start EXCERPTED DATA

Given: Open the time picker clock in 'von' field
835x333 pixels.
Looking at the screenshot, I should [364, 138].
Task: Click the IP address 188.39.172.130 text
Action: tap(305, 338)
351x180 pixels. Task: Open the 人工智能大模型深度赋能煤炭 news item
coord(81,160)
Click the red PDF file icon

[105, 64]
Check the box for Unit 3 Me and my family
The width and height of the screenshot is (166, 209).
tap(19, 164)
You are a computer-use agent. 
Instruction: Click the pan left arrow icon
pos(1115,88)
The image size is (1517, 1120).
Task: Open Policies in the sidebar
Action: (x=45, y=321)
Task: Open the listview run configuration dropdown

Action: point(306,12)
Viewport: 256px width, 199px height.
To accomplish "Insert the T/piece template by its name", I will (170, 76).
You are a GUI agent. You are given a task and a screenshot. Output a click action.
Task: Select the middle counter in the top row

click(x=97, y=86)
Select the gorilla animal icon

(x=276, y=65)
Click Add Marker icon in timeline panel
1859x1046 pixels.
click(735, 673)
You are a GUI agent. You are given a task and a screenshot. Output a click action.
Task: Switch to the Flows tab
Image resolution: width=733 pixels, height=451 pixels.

end EXCERPTED DATA

_EXERCISE DIRECTIONS_: Please copy out the rows above word for word, beginning at their first line and stopping after the line that contains "tap(19, 164)".

_RESULT BELOW_:
Given: Open the time picker clock in 'von' field
835x333 pixels.
Looking at the screenshot, I should [364, 138].
Task: Click the IP address 188.39.172.130 text
Action: tap(305, 338)
351x180 pixels. Task: Open the 人工智能大模型深度赋能煤炭 news item
coord(81,160)
Click the red PDF file icon

[105, 64]
Check the box for Unit 3 Me and my family
The width and height of the screenshot is (166, 209).
tap(19, 164)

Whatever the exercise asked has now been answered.